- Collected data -

- - - - - - -

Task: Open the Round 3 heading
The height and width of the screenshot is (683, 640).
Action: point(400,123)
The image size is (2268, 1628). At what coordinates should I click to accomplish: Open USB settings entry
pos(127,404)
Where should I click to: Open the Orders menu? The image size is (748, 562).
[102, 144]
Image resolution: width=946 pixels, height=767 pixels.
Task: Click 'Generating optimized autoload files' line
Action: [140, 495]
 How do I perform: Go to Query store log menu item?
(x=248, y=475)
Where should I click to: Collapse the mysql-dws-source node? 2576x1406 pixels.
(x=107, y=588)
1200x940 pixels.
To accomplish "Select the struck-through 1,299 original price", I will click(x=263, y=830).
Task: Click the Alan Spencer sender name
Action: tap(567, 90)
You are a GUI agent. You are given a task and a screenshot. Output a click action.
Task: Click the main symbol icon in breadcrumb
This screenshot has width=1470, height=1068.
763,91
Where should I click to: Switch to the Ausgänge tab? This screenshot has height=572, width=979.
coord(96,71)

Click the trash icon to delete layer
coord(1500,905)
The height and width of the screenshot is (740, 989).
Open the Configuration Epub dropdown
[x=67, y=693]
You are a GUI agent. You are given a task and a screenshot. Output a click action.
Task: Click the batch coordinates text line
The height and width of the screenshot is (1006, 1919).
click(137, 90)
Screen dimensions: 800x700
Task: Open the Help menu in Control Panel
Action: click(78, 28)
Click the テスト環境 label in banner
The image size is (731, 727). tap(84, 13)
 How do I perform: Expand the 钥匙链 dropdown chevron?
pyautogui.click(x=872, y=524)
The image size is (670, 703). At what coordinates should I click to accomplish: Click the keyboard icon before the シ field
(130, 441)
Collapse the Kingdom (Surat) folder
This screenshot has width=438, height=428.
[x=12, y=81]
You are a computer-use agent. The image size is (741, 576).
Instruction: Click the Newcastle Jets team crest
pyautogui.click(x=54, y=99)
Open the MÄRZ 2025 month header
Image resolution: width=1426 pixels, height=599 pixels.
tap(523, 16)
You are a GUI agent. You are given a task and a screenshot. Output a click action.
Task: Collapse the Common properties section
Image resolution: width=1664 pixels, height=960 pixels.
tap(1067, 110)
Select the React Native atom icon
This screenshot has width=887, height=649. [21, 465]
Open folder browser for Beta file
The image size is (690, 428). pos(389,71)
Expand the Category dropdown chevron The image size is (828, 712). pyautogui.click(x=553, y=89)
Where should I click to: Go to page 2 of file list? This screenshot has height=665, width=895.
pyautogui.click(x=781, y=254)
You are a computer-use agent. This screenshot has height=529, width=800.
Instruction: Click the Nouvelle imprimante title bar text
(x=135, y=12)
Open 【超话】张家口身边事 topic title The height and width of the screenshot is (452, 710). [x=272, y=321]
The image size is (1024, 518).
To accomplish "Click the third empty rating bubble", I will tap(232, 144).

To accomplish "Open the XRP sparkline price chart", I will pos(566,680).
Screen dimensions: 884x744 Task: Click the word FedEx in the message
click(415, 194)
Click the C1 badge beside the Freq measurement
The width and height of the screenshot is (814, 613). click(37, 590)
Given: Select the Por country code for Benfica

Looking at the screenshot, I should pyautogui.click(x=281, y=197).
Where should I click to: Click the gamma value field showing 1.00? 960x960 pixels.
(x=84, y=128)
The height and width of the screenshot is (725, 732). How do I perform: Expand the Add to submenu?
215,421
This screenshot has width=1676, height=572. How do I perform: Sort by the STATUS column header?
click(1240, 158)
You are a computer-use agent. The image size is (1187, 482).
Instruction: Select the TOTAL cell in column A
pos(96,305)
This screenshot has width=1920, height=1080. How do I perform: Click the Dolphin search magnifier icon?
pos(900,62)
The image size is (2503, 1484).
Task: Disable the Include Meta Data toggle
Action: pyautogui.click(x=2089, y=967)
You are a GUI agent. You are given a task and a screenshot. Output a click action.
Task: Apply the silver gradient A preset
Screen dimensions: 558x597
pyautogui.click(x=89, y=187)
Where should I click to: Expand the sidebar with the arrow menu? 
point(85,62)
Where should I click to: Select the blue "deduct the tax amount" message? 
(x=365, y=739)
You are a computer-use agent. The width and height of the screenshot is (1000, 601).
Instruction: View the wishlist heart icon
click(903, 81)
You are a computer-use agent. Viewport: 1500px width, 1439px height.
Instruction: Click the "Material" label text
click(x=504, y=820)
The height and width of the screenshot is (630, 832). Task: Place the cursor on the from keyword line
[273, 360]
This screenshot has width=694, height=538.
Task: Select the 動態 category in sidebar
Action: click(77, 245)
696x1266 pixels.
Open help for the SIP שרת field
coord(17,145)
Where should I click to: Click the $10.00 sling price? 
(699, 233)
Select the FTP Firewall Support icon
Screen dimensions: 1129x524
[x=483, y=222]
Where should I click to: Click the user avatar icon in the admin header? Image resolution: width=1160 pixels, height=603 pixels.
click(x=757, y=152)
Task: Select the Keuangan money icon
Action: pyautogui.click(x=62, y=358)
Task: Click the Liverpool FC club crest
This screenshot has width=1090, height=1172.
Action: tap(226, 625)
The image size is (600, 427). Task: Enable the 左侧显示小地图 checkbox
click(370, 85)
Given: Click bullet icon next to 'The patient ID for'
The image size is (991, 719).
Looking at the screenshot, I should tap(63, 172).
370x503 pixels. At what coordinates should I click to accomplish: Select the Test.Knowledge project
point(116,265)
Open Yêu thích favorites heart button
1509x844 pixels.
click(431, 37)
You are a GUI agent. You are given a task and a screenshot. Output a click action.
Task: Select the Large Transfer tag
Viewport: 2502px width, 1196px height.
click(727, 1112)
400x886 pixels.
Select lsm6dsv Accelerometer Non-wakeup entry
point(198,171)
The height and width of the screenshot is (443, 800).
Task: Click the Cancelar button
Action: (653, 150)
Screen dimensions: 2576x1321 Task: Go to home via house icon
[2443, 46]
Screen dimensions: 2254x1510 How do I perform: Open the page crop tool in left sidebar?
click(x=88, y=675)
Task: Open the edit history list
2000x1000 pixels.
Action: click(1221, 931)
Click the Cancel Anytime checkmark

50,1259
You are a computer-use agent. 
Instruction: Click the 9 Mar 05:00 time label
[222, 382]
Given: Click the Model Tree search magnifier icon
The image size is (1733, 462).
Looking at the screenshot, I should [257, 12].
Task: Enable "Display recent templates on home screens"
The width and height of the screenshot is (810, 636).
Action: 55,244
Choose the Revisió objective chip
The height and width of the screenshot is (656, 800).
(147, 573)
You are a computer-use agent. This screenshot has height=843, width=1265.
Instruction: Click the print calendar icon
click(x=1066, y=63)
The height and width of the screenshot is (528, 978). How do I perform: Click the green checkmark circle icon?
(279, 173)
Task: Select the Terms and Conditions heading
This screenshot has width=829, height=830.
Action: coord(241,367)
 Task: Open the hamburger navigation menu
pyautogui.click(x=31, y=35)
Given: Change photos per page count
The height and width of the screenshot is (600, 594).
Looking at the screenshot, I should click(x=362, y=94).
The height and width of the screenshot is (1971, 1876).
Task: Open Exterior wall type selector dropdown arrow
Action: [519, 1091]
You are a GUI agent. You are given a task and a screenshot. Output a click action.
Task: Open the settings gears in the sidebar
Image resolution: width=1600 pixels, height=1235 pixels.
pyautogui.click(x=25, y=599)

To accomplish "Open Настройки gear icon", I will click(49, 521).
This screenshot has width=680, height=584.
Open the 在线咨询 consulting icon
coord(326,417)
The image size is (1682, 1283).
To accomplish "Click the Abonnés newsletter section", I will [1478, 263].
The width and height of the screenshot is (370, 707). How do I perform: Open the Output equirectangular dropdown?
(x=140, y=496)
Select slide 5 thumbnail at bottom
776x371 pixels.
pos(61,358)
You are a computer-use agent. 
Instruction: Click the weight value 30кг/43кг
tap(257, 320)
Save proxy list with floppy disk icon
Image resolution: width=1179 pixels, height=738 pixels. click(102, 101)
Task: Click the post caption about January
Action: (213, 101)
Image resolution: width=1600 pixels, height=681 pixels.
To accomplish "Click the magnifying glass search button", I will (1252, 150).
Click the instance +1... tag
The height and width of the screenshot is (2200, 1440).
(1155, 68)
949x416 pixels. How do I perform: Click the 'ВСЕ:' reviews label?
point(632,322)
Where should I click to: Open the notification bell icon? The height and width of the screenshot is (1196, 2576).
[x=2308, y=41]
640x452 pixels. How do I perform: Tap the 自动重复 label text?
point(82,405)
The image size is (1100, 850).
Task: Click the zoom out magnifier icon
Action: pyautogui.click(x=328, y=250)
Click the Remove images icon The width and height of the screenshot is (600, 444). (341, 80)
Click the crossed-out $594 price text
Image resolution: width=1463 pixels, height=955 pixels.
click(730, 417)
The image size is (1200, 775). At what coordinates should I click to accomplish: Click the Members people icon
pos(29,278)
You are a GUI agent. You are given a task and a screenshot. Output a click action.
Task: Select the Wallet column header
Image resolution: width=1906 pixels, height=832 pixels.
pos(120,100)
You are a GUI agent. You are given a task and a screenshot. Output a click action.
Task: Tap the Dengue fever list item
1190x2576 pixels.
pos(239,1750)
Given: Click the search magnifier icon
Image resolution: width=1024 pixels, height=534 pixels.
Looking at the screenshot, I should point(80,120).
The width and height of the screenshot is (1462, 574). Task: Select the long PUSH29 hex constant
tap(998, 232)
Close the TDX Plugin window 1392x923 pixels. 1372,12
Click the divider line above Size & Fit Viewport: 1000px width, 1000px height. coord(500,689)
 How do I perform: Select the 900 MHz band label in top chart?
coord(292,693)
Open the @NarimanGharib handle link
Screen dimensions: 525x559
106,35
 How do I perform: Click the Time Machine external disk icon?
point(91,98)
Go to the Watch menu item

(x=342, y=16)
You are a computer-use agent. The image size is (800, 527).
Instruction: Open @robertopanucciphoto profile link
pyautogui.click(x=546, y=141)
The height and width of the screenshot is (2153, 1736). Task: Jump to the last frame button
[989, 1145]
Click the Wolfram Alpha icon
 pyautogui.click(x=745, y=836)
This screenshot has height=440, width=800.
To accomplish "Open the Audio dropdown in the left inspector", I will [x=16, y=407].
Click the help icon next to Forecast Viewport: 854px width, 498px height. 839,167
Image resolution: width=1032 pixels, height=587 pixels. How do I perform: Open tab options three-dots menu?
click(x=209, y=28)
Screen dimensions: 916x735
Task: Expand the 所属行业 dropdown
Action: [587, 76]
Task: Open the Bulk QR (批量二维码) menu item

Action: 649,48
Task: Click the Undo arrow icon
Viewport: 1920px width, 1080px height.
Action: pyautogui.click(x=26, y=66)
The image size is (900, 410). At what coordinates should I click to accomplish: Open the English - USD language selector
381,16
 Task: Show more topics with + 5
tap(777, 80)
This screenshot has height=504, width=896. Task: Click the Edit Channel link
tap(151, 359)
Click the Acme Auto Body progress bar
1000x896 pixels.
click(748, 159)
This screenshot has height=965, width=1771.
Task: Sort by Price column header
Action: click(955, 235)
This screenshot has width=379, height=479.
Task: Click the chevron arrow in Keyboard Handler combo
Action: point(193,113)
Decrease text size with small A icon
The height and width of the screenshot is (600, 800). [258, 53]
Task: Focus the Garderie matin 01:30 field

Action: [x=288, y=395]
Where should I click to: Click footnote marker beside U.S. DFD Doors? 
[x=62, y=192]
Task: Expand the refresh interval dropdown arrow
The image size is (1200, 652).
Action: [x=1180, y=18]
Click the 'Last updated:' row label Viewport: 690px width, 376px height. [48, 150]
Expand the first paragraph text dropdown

- - - - - - -

- Problem description -
Return every line of the material above that contains the string "Where". Case counts.

- Written response -
Where should I click to: Open the Orders menu? The image size is (748, 562).
Where should I click to: Collapse the mysql-dws-source node? 2576x1406 pixels.
Where should I click to: Switch to the Ausgänge tab? This screenshot has height=572, width=979.
Where should I click to: Go to page 2 of file list? This screenshot has height=665, width=895.
Where should I click to: Click the gamma value field showing 1.00? 960x960 pixels.
Where should I click to: Expand the sidebar with the arrow menu? 
Where should I click to: Select the blue "deduct the tax amount" message? 
Where should I click to: Click the $10.00 sling price? 
Where should I click to: Click the user avatar icon in the admin header? Image resolution: width=1160 pixels, height=603 pixels.
Where should I click to: Open the notification bell icon? The height and width of the screenshot is (1196, 2576).
Where should I click to: Click footnote marker beside U.S. DFD Doors? 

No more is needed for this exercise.